§ **TASK BRIEF**
Leave out every picture, and return exactly the lines from the line containing "The height and" through the end of the records below, both inclusive.

§ **DATA TO EXAMINE**
###

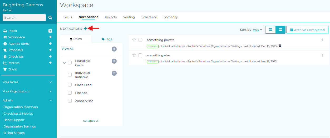The width and height of the screenshot is (330, 138).
Task: Collapse the Founding Circle tree chevron
Action: (64, 63)
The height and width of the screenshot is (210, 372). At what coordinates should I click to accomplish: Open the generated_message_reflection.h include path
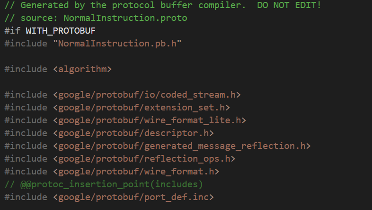click(x=182, y=146)
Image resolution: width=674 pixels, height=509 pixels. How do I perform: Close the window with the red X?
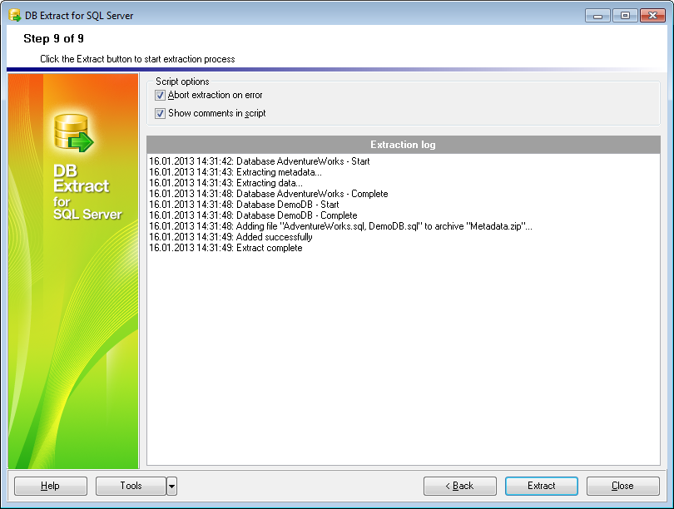click(x=651, y=15)
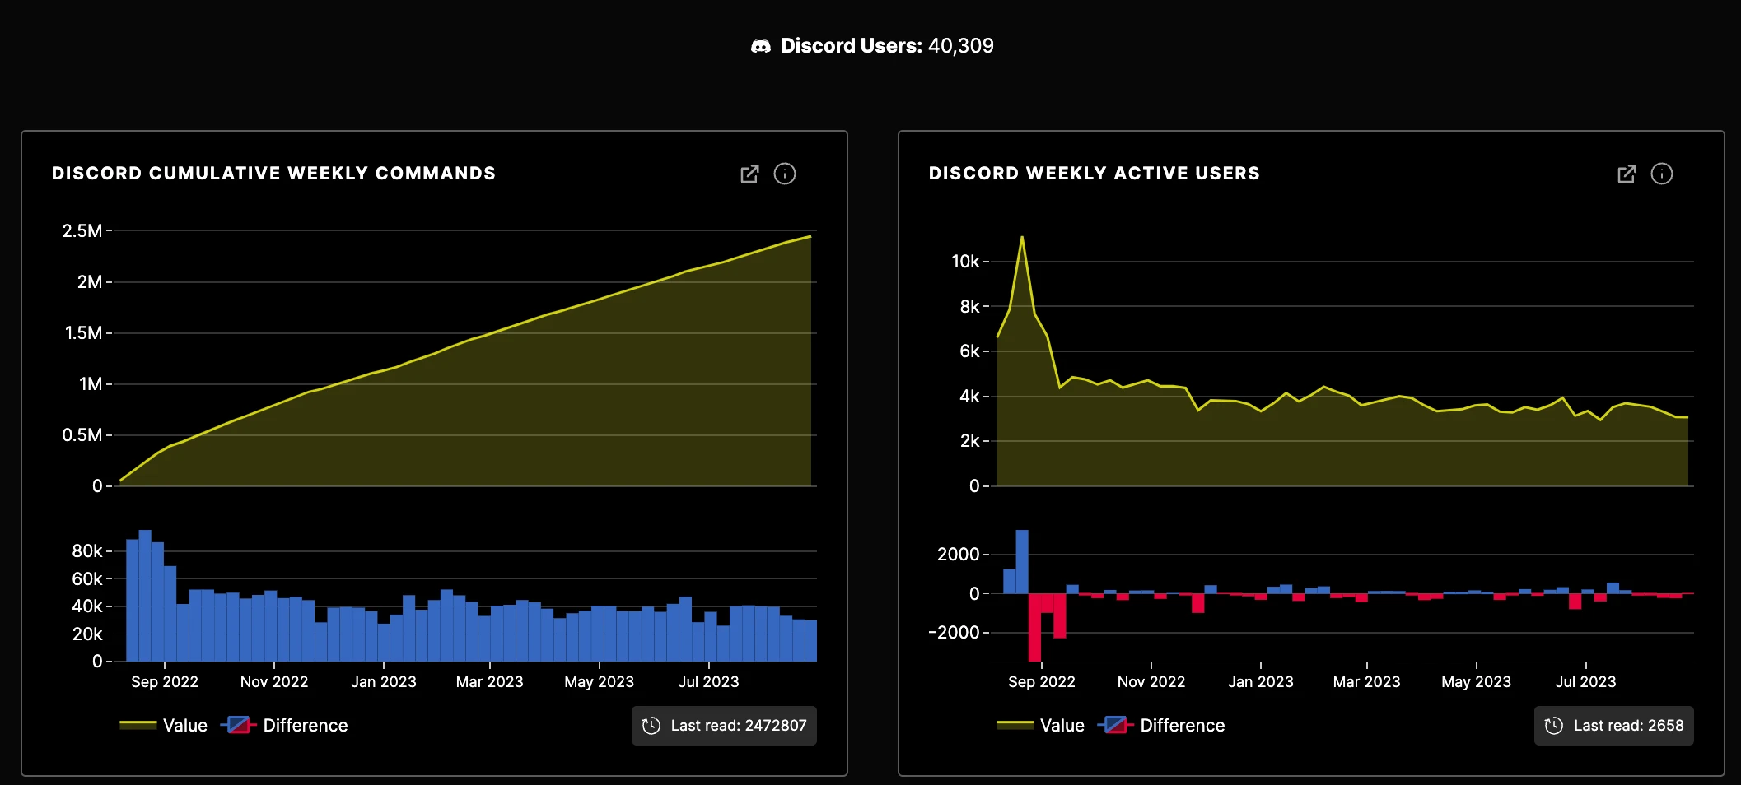The image size is (1741, 785).
Task: Click the Discord Cumulative Weekly Commands title
Action: (x=273, y=174)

###

§ **OUTPUT FOR THIS EXERCISE**
The height and width of the screenshot is (210, 372). At what coordinates should I click to accomplish: Open the generated_message_reflection.h include path
click(x=182, y=146)
Image resolution: width=674 pixels, height=509 pixels. How do I perform: Close the window with the red X?
click(x=651, y=15)
The image size is (1741, 785).
Task: Click the Discord Cumulative Weekly Commands title
Action: (x=273, y=174)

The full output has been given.